The state is shown in FIG. 7 and will be explained below. A shows the case where the flat scatterer section 10 is employed. b shows a case where a U-shaped scatterer section 10 is adopted. Compared to a, in b, the area 19 where the reflected light 18 on the surface of the sample 412 is taken into the objective lens 6 is wider. In other words, the U-shape allows irradiation of scattered light over a wider range of the sample surface than the flat-plate shape.

As a result, the shape of the scatterer part is not limited as long as it has a curvature of one angle in the direction in which the region where the light reflected from the sample surface is taken into the objective lens has a maximum value.

If you use the scatterer part as a sample holding surface, you can use it for the microscope configuration and 17 without modifying the conventional microscope.Furthermore, if you use the V-shape or U-shape, you can easily position the specimen. It's easy.

The position of the scatterer section with respect to the sample is not limited to the position of the sample holding surface as long as it is a position where the sample surface can be irradiated with scattered light.

Next, although not shown here, in order to observe the entire surface of the cylindrical sample, it has a rotation mechanism for the sample.

When the present invention is used, compared to conventional methods, a wider observation surface 19 is obtained, the number of rotations of the sample is also rapidly reduced, and inspection efficiency is improved.

Next, we will discuss defect detection and measurement methods.

The area 19 shown in FIG. 5 is selectively set as an inspection area, and an automatic defect inspection is performed using an imaging device.

The region 19' in FIG. 5 does not have a specular reflection surface state, and is a region in which it is difficult to distinguish between a defective portion and a non-defective portion.
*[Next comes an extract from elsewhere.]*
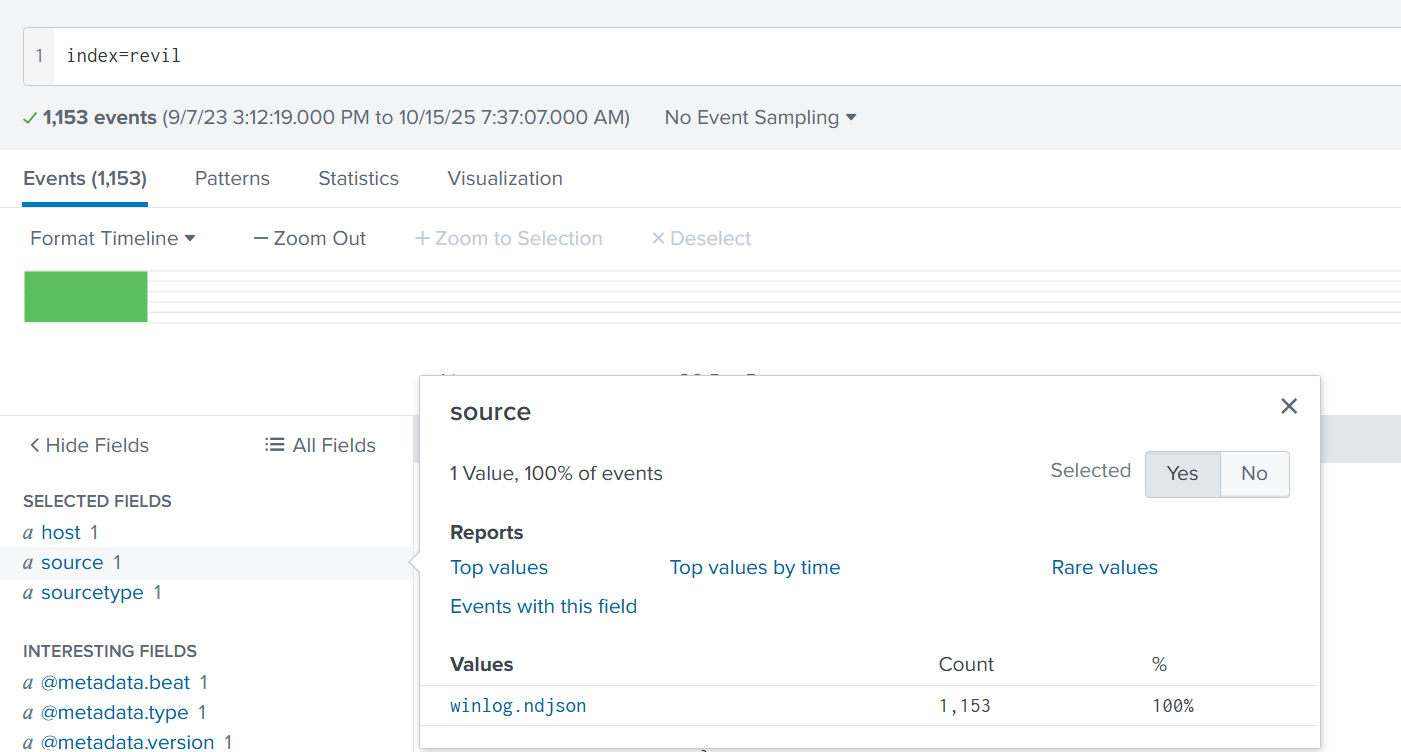Select the green timeline bar
Viewport: 1401px width, 752px height.
[x=86, y=297]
First, if the area 19 is limited to the inspection area, good defect inspection becomes possible.

As shown in Figure 3, as is well known, defect detection using the camera 22 uses the difference in brightness between the specular reflection surface and the diffused reflection surface to extract a video signal from the camera 22 and keep it constant. Binarize using [-threshold value, determine defective part,
3.23 The opening side is the control circuit that performs ll+.
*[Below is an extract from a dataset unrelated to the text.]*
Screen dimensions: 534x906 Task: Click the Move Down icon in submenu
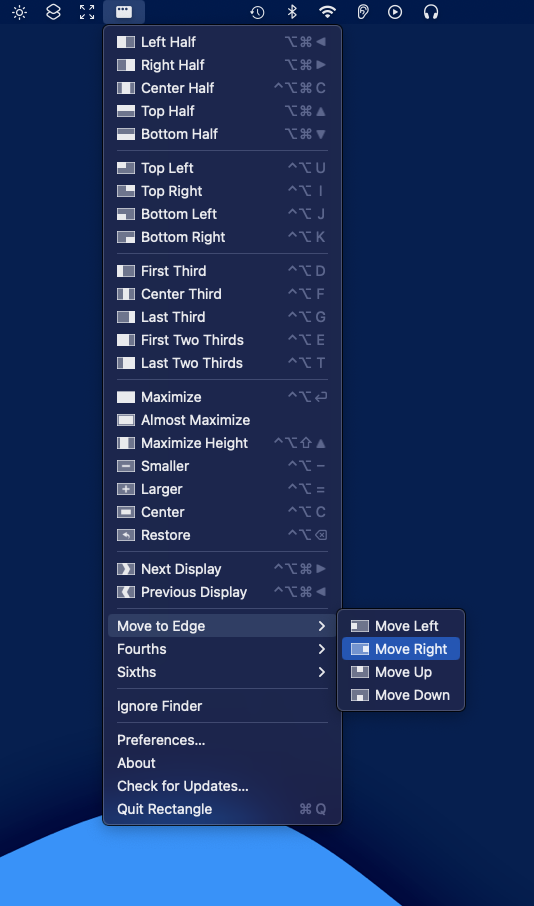click(359, 695)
As described below, by using the present invention, defects on the surface of a sample with curvature can be inspected in the same inspection condition as on a flat surface, making it possible to perform inspection with high accuracy and high efficiency, resulting in a large effect can be obtained.

[Brief explanation of drawings]

FIG. 1 is a side view showing an example of a conventional defect inspection device, FIG. 2 is a side view showing a conventional defect inspection state, and FIG. 3 is a side view showing an embodiment of the defect inspection method of the present invention. , Figure 4 is
FIG. 5 is a side view showing the principle of the present invention; FIG. 5 is a diagram showing a defect inspection state according to the present invention; FIGS. 6 a, b, and c are perspective views showing examples of the shape of the scatterer portion according to the present invention; FIGS. 7a and 7b are diagrams showing differences in the inspection area depending on the shape of the scatterer portion according to the present invention. 3...Reflected illumination device, 4...Microscope,
10...Light scatterer section, 12...Sample. Figure 1 Figure 5 Figure 6 Figure 7' /12) 7g(b)

Claims (2)

[Claims] (1) A defect inspection method in which the surface of a sample having a curvature to be inspected is irradiated with scattered light, and the sample surface irradiated with the scattered light is observed with a microscope to inspect for defects on the sample surface. (2) The defect inspection method according to claim 1, characterized in that a sample is placed on a light scattering body surface, and the sample surface is irradiated with scattered light from the light scattering body surface.